## Задание
Можете ли вы дословно воспроизвести часть отрывка о любви, начиная со слов «Герой произведения своим» и далее вплоть до слов «они разделяют героев.» включительно?

## Отрывок текста
○ ○ ○

В произведении очень много
размышлений о любви. Среди них встречаются ироничные, как во внутреннем
монологе героини: «Только в сказках принцесса целует жабу, и та превращается в
прекрасного принца. В жизни всё наоборот: принцесса целует принца, и он
становится омерзительной жабой». Но она уверена в том, что если даже любовь
несёт с собой разлуку, одиночество, печаль – всё равно она стоит той цены,
которую мы за неё платим. Это великое чувство пребудет вечно, меняются лишь
возлюбленные.
Герой произведения своим
появлением, своими лекциями нарушил хрупкое равновесие мира Пилар. Вначале он
восхищался ею и тем, как она боролась против собственного сердца. Но затем
осень её жизни вновь стала весной. Она осознала, что они оба хотят вверить свои
души единой судьбе, но в их жизни существовали семинария во Франции и
университет в Сарагосе. Пока они разделяют героев.

○ ○ ○

## Записи

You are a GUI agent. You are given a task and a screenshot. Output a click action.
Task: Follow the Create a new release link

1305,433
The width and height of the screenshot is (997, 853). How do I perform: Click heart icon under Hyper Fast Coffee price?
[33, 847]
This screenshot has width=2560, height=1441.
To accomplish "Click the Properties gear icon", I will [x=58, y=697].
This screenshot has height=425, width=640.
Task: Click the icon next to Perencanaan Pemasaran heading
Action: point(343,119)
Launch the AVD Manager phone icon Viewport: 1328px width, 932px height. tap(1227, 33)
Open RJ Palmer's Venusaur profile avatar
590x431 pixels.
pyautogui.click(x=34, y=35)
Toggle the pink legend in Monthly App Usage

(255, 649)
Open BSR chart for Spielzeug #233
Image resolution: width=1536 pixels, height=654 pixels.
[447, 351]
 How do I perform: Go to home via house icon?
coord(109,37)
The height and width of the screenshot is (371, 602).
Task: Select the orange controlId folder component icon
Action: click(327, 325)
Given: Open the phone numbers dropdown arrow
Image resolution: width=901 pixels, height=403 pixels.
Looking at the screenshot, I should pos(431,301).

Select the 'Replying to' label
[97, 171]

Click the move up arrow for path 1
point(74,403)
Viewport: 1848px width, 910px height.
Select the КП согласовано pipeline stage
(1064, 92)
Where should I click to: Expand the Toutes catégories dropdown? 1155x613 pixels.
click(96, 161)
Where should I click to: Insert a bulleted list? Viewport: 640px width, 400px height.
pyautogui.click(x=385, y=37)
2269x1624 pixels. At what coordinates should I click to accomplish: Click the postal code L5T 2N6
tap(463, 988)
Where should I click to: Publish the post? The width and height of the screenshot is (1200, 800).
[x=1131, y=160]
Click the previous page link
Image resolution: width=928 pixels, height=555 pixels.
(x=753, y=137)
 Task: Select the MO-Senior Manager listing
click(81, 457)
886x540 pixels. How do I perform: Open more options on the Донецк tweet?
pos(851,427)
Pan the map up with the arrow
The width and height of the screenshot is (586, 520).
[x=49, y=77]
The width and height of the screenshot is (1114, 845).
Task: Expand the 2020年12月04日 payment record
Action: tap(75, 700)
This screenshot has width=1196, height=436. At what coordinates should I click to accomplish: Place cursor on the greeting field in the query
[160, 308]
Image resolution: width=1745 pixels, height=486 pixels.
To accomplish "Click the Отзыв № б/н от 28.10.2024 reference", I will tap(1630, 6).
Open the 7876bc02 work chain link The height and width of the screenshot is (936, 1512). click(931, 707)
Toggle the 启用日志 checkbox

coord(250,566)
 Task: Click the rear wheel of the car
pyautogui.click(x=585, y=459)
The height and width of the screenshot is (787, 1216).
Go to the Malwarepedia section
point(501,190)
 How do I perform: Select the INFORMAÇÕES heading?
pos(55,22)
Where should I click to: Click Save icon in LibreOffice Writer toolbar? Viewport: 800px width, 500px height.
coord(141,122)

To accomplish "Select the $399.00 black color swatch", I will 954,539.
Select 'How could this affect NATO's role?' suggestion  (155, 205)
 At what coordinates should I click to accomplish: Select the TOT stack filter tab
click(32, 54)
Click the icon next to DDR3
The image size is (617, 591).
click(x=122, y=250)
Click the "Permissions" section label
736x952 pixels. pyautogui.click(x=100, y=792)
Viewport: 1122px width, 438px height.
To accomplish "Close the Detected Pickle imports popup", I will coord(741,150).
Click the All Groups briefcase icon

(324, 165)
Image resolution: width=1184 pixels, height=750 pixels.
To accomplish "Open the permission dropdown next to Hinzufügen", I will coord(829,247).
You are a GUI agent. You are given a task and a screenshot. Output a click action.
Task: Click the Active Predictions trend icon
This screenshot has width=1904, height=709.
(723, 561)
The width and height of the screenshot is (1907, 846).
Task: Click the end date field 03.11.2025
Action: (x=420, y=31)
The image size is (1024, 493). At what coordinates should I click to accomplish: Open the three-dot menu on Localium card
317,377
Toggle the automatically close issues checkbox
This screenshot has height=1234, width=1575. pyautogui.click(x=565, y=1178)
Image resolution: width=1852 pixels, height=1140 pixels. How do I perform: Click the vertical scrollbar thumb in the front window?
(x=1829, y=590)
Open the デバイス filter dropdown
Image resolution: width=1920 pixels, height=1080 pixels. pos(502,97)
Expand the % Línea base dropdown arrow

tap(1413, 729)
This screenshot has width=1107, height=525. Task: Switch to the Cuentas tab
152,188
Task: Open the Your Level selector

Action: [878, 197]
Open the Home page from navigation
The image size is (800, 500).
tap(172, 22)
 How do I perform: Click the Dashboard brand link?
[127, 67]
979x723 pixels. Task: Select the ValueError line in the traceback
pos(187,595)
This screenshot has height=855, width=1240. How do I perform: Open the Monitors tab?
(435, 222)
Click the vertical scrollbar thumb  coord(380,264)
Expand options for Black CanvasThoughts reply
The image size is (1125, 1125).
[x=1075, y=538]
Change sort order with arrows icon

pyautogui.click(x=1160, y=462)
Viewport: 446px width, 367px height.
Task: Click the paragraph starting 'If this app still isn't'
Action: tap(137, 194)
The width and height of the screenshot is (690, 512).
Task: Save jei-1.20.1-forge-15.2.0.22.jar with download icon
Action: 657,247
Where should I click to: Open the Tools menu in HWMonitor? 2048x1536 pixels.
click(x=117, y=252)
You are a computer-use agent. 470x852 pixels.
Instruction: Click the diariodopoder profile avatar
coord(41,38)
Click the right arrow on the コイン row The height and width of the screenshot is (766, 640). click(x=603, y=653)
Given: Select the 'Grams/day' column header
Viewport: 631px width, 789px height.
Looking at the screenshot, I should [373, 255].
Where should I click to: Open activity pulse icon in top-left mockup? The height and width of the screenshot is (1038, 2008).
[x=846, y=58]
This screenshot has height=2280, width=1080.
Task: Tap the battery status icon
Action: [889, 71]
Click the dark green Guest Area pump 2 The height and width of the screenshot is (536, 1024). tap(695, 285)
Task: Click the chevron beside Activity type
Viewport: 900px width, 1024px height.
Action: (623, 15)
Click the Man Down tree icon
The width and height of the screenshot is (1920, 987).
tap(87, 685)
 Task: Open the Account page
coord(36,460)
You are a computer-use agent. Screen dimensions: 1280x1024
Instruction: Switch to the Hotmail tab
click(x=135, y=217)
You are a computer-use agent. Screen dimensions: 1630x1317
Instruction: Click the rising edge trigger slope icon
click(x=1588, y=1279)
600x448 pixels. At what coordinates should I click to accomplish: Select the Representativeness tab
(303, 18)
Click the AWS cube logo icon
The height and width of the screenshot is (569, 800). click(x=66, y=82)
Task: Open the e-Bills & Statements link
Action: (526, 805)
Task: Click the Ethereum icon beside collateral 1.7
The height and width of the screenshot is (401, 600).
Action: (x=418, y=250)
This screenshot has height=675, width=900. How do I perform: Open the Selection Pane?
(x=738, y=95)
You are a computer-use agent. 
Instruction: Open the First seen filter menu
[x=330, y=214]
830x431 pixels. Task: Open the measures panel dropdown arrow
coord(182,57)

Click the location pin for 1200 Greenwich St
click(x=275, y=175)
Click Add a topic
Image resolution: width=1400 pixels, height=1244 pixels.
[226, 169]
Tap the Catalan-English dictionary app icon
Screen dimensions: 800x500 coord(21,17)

○ ○ ○

## Письменный ответ
Герой произведения своим
появлением, своими лекциями нарушил хрупкое равновесие мира Пилар. Вначале он
восхищался ею и тем, как она боролась против собственного сердца. Но затем
осень её жизни вновь стала весной. Она осознала, что они оба хотят вверить свои
души единой судьбе, но в их жизни существовали семинария во Франции и
университет в Сарагосе. Пока они разделяют героев.